Green hydrogen produced via water electrolysis has several advantages compared to alternative low-carbon hydrogen production pathways. It exhibits a very high purity with more than 99.9%,10 thereby avoiding additional cleaning steps.11–14 Further, electrolysis can provide grid balancing services converting “excess electricity” from wind and solar peaks to hydrogen when dynamic electrolysis operation is possible. Such production can therefore profit from low electricity prices potentially resulting in low hydrogen production costs.11,12

The costs of green hydrogen are, however, currently still high (up to 15 Euro per kg H28,15,16) compared to fossil fuel based hydrogen production pathways, mainly due to the high investment needed for the electrolyzer.8,15,17,18 Further, there are large uncertainties regarding the future development and the associated learning curve of electrolyzers.8,17 There is therefore a need for comprehensive cost assessments to determine current hydrogen production costs of green hydrogen, as well as to examine the point in time of reaching cost parity with gray hydrogen with “historical” costs around 1–2 Euro per kg H2.6,8,16,19,20 Further, environmental assessments are required to determine whether “green” hydrogen—produced exclusively by renewable electricity in autonomous system configurations—indeed exhibits low greenhouse gas (GHG) emissions, as well as to determine potential trade-offs coming along with the large-scale deployment of green hydrogen production systems.
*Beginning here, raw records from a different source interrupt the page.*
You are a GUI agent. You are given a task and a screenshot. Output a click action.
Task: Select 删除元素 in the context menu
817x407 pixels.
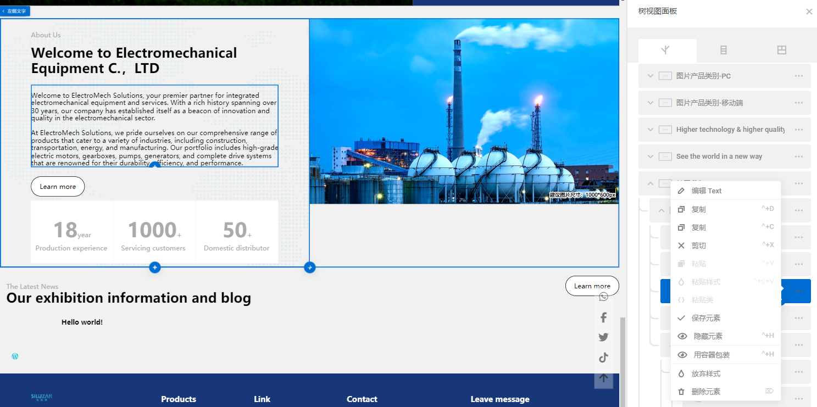705,392
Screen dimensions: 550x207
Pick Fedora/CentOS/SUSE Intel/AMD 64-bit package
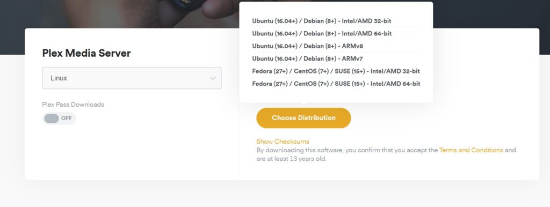336,84
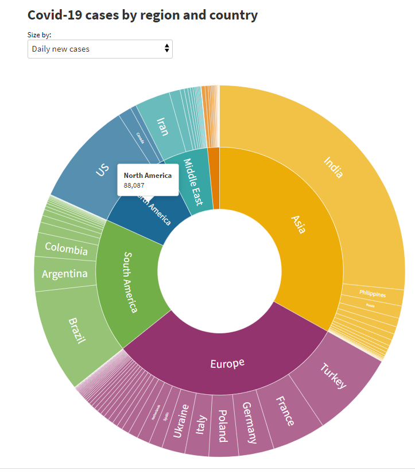Click the Europe region segment
This screenshot has width=415, height=474.
[227, 363]
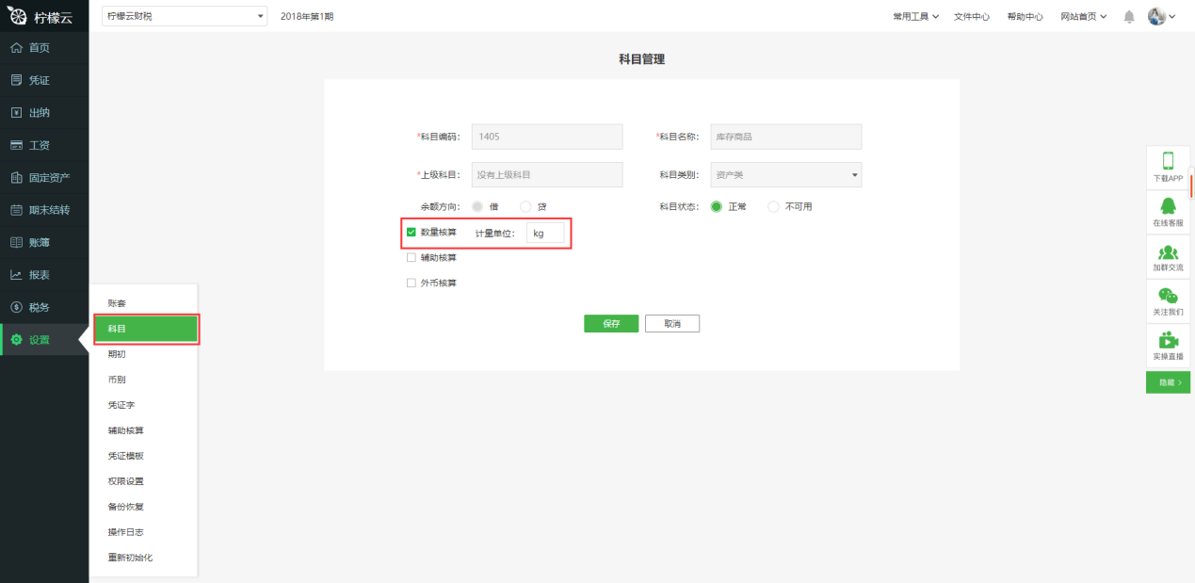Open the account set dropdown showing 柠檬云财税

tap(184, 15)
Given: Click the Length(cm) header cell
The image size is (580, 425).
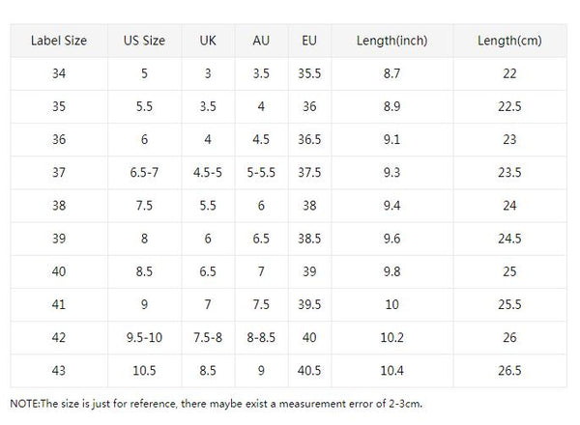Looking at the screenshot, I should tap(509, 41).
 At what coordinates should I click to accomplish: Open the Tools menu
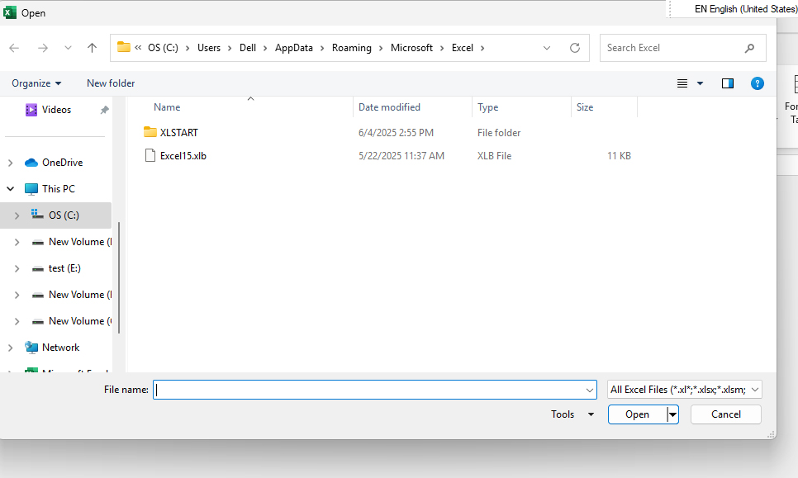point(572,414)
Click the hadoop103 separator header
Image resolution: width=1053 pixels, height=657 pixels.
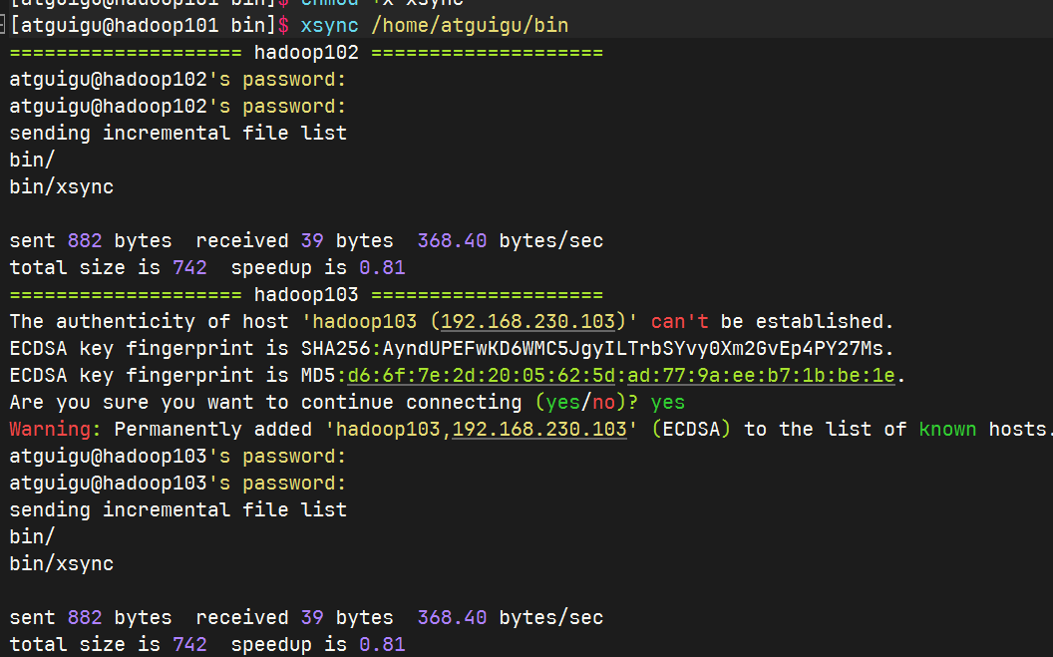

There is a general agreement that energy systems and hydrogen production pathways should be assessed based on overall cost as well as environmental life cycle assessments (LCAs) methodologies, to identify economic and environmental trade-offs.21,22 Methane reforming with carbon capture and storage (CCS)—i.e., blue hydrogen—could be an important low-carbon hydrogen production pathway complementary to green hydrogen,23 although recent LCAs show a very wide range of climate change impacts as a result of large variability regarding methane emissions from natural gas supply chains.24–27 Green hydrogen most often exhibits lower climate change impacts compared to blue hydrogen, and is non-sensitive to fugitive methane emissions and associated uncertainties.8,24,28–31 Green hydrogen therefore seems to be the best option when economically feasible. Several recent studies quantify hydrogen production costs and/or associated environmental burdens generated via water electrolysis.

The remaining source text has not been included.